Implementing this important vaccine into BC’s health system took the efforts of a PHSA-wide team of health professionals led by the BC Centre for Disease Control and including epidemiologists, mathematical modellers, pharmacists, lab scientists, geneticists, nurses and physician specialists. The team analyzed provincial-level data toward determining the most efficient and cost-effective vaccination strategy. The team’s evidence-based recommendations guided the BC Ministry of Health Services and the regional health authorities in rolling out the vaccine program, contributing directly to health policy on a significant preventive health measure for girls and women in BC.

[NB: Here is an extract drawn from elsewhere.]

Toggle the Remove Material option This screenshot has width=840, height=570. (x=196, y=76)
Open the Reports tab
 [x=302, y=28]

Related to the current vaccination program, researchers at the Vaccine Evaluation Centre at BC Children’s Hospital and the BC Centre for Disease Control are leading nationwide clinical trials comparing the effectiveness of a two-dose HPV vaccine versus the currently-recommended three-dose regime. If the two-dose method is proven equally effective at providing immunity, it would cut total vaccine costs by a third, or about $100 per person. 

Vaccine Adoption 

Approximately 65 percent of eligible BC girls (in grades six and nine) received their first dose of the HPV vaccine in the first year of the program

Anemia is a common complication of kidney disease and is generally treated with an expensive category of drugs called erythropoiesis-stimulating agents (ESAs). Of the $29 million the BC Renal Agency spends each year on medications for patients with kidney disease, $22 million is spent on ESAs.

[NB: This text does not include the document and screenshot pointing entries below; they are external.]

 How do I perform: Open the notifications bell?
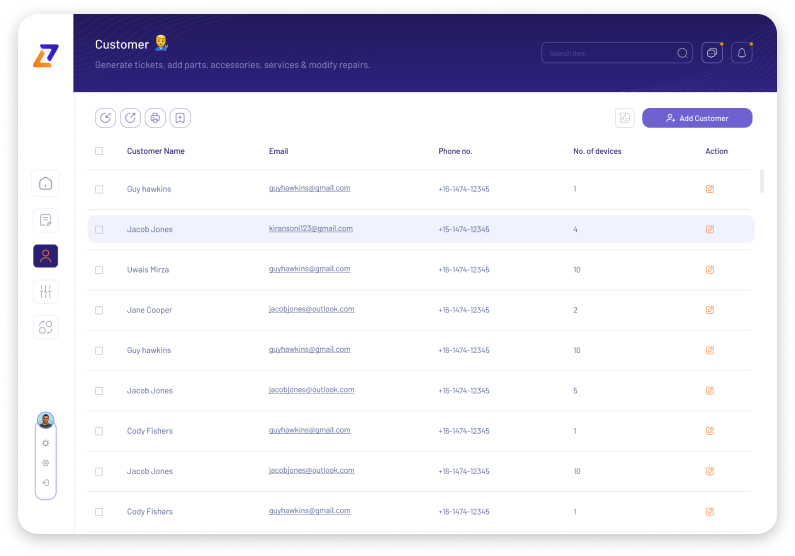tap(741, 53)
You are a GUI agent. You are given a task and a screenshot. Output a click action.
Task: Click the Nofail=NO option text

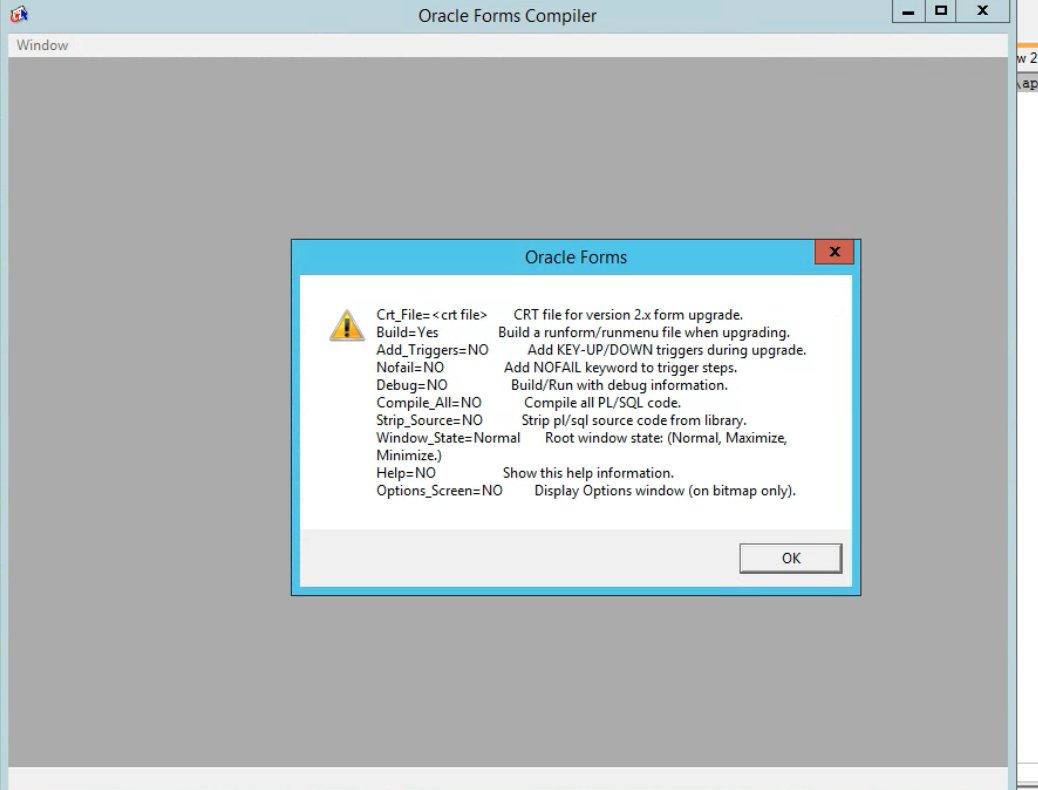(x=410, y=367)
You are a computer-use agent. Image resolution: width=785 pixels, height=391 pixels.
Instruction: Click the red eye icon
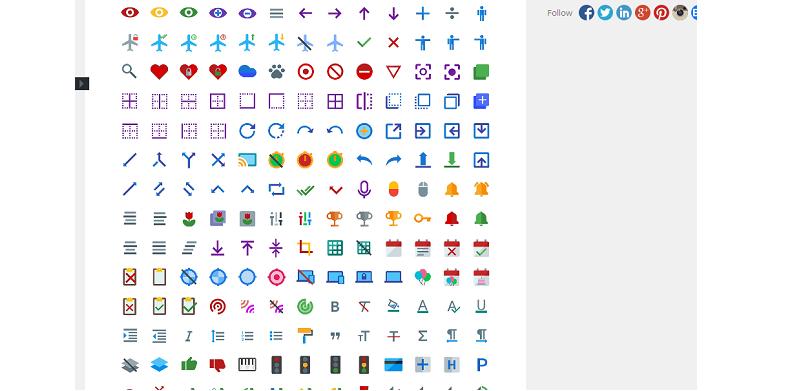(x=130, y=13)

To gain better control over the use of these costly drugs the agency, in collaboration with the regional health authority renal programs, decided to trial a best practice approach to anemia management. The pilot study involved establishing hemoglobin targets for all BC renal patients and using ESAs at the minimum dosage required to achieve those targets. Data gathered from the pilot showed that patients achieved their hemoglobin targets more quickly and sustained them longer than prior to the pilot study. In addition, reducing ESA dosages has resulted in a saving of $3.9 million in drug costs over the past two years. This saving was achieved in spite of a 13 percent increase in the total number of renal patients in the province.

Best practices approach to drug use helps cut costs

"Based on the results we’ve seen, there is no question that a standardized, best practices approach to anemia management is not only helping us save money on drugs, it’s also improving outcomes for our patients.”